◆ **Brief**: When a line below contains the word "Rides", copy that line.
────
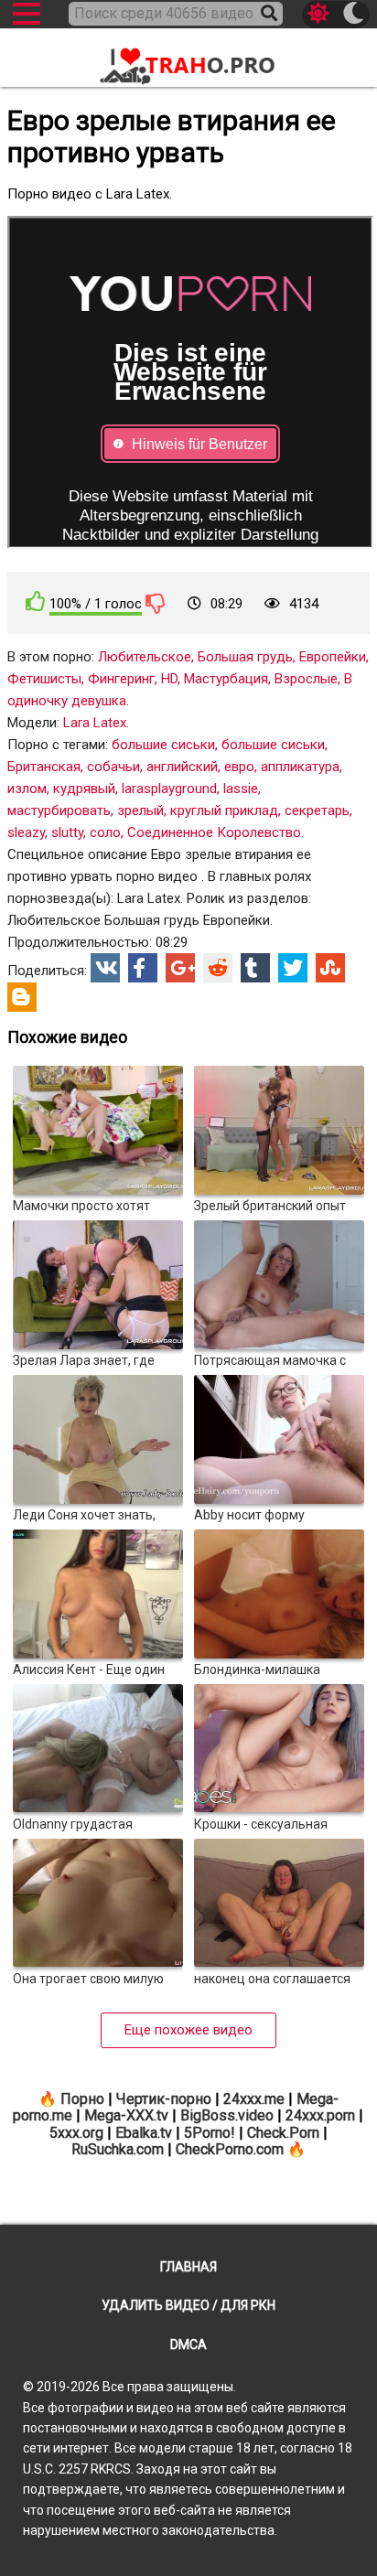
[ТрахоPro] (188, 59)
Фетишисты (44, 679)
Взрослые (306, 679)
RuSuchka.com (117, 2149)
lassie (240, 788)
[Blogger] (22, 997)
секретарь (317, 810)
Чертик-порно (163, 2099)
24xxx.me (254, 2099)
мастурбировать (59, 810)
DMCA (188, 2344)
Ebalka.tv (143, 2132)
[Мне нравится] (36, 601)
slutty (67, 832)
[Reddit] (217, 967)
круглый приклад (224, 810)
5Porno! (209, 2132)
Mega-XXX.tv (126, 2115)
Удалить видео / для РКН (188, 2305)
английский (182, 766)
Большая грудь (245, 657)
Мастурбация (226, 679)
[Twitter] (292, 967)
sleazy (26, 832)
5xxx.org (76, 2132)
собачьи (113, 766)
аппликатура (300, 766)
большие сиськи (163, 744)
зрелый (140, 810)
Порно (82, 2099)
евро (239, 766)
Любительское (144, 657)
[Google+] (180, 967)
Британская (44, 766)
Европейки (332, 657)
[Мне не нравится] (155, 603)
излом (27, 788)
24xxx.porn (320, 2115)
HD (169, 679)
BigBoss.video (227, 2115)
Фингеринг (121, 679)
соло (105, 832)
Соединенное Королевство (214, 832)
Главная (188, 2266)
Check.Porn (283, 2132)
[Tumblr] (255, 967)
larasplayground (169, 788)
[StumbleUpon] (330, 967)
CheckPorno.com (230, 2149)
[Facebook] (142, 967)
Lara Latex (94, 722)
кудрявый (84, 788)
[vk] (105, 967)
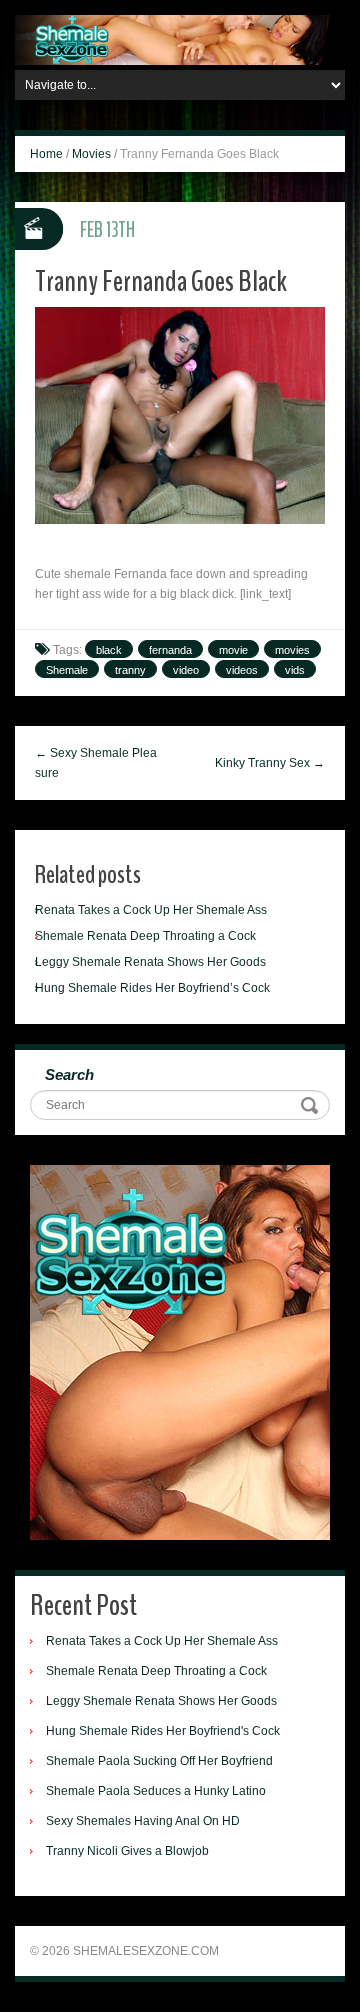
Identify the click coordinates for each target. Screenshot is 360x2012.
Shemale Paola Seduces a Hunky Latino (156, 1791)
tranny (130, 670)
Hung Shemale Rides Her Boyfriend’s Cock (152, 988)
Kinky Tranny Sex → (270, 763)
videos (242, 670)
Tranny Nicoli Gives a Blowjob (127, 1851)
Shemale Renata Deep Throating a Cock (145, 936)
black (109, 650)
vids (295, 670)
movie (233, 650)
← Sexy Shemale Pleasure (96, 763)
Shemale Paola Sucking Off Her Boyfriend (159, 1761)
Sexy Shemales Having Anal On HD (143, 1821)
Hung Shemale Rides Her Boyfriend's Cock (163, 1731)
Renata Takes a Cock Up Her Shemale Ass (151, 910)
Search (69, 1074)
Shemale (67, 670)
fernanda (170, 650)
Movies (91, 154)
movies (292, 650)
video (186, 670)
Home (46, 154)
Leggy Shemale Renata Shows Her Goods (150, 962)
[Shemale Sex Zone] (180, 39)
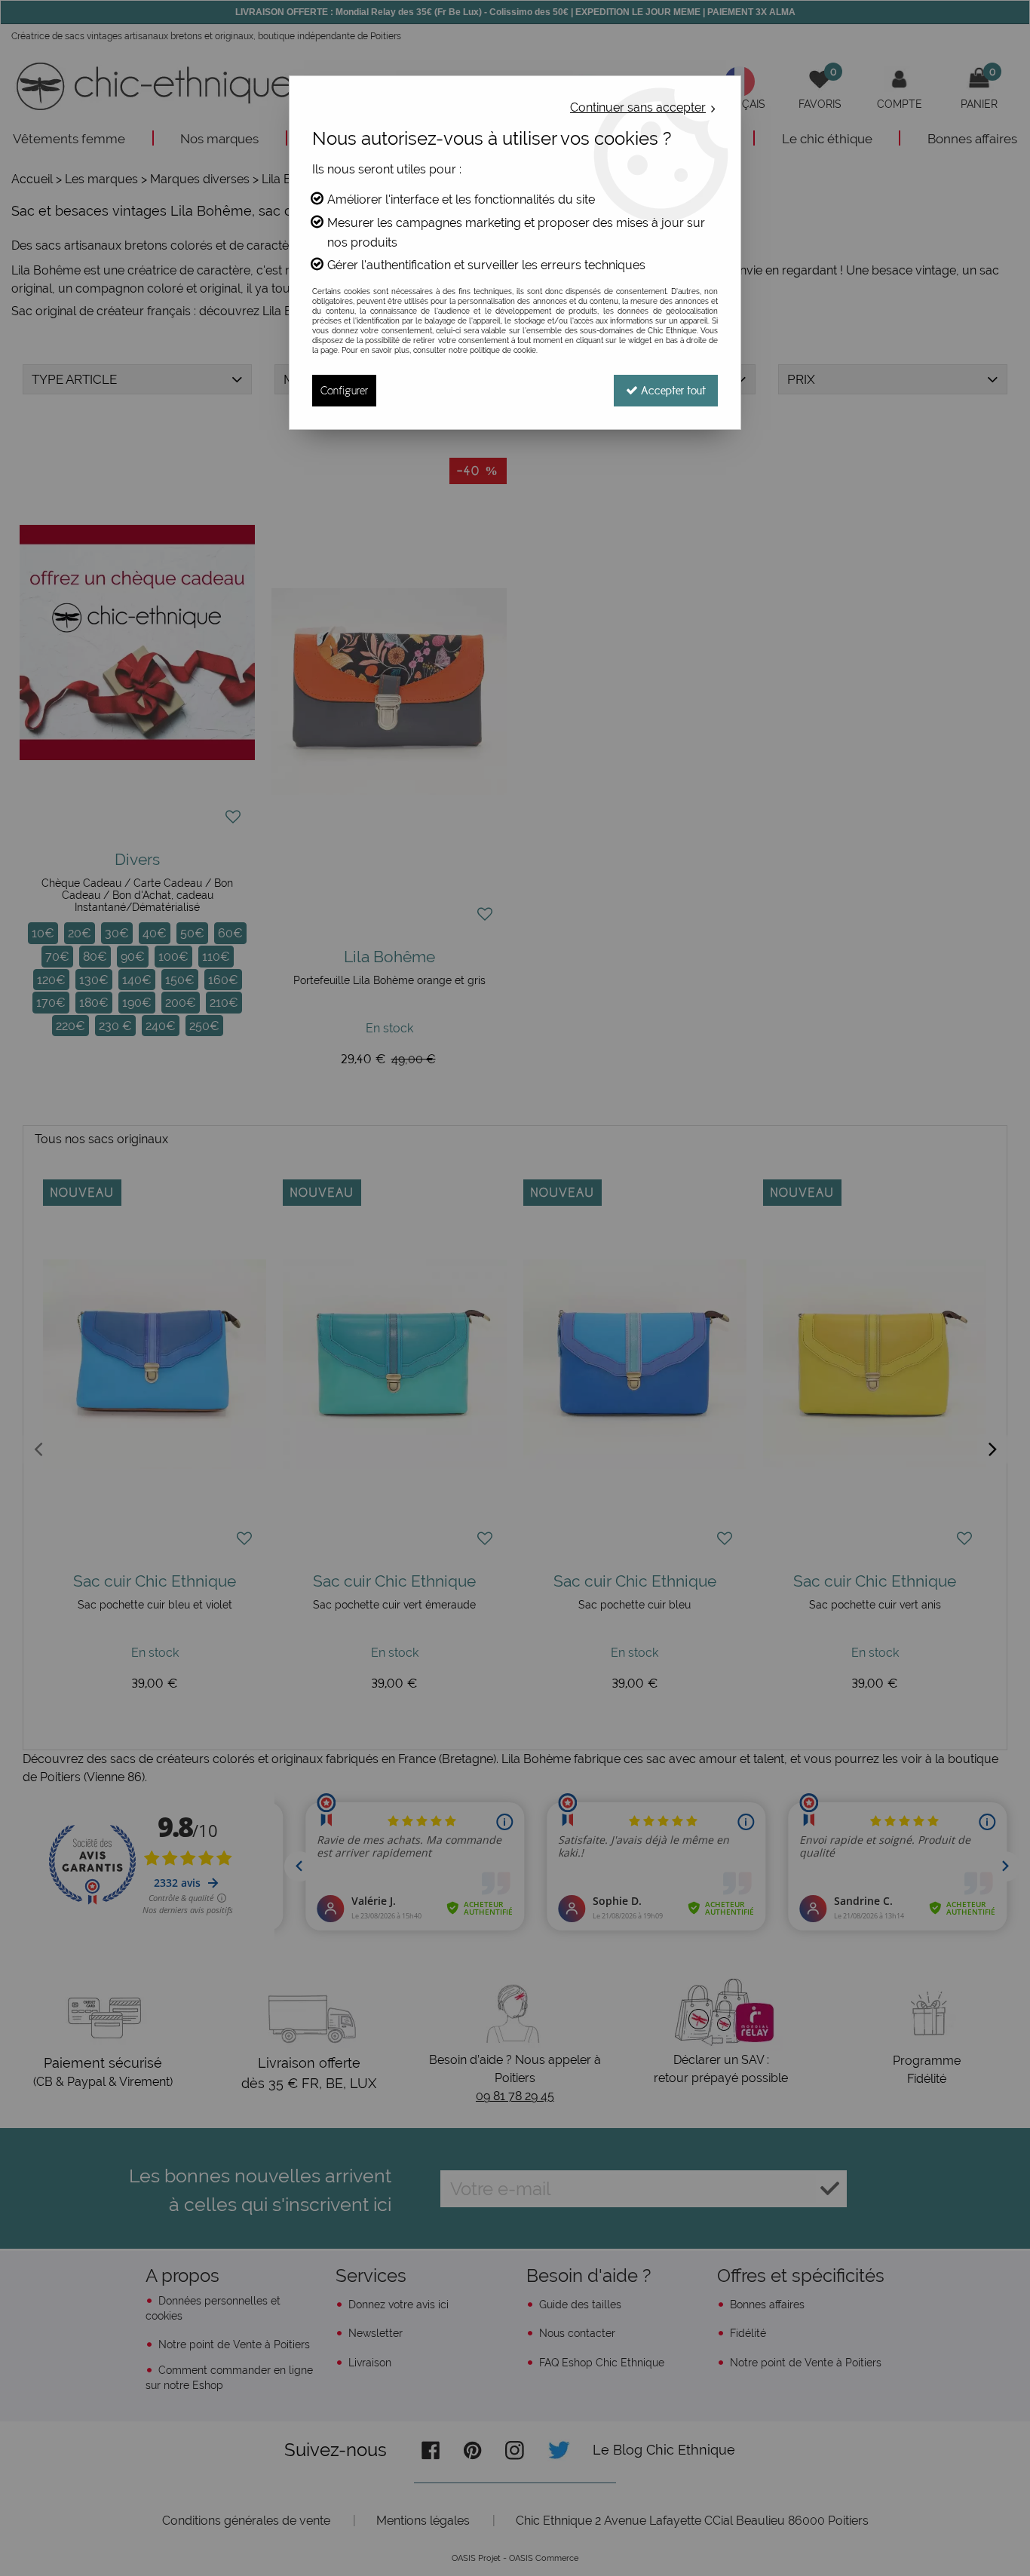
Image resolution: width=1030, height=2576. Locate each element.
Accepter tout (672, 390)
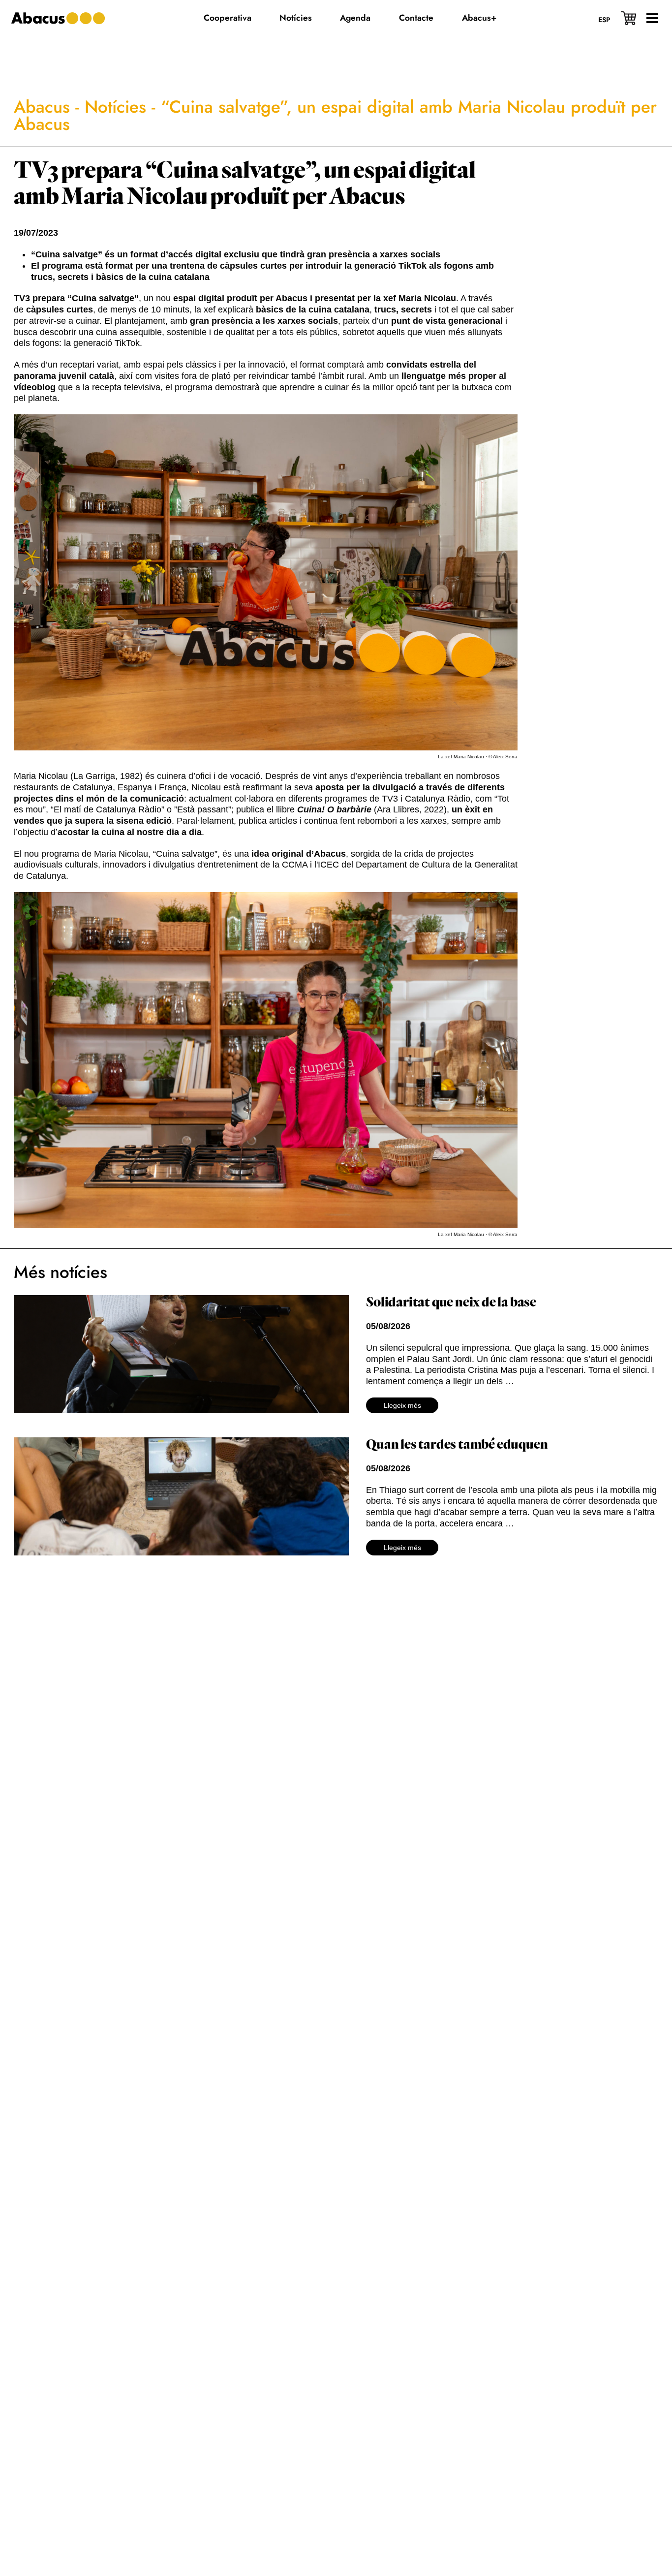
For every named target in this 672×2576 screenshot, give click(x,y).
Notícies (115, 106)
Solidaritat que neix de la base (451, 1302)
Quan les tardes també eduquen (457, 1445)
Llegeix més (402, 1405)
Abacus (42, 106)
────
◆ **Written answer**:
Hung Shemale Rides Her Boyfriend’s Cock (152, 988)
Hung Shemale Rides Her Boyfriend's Cock (163, 1731)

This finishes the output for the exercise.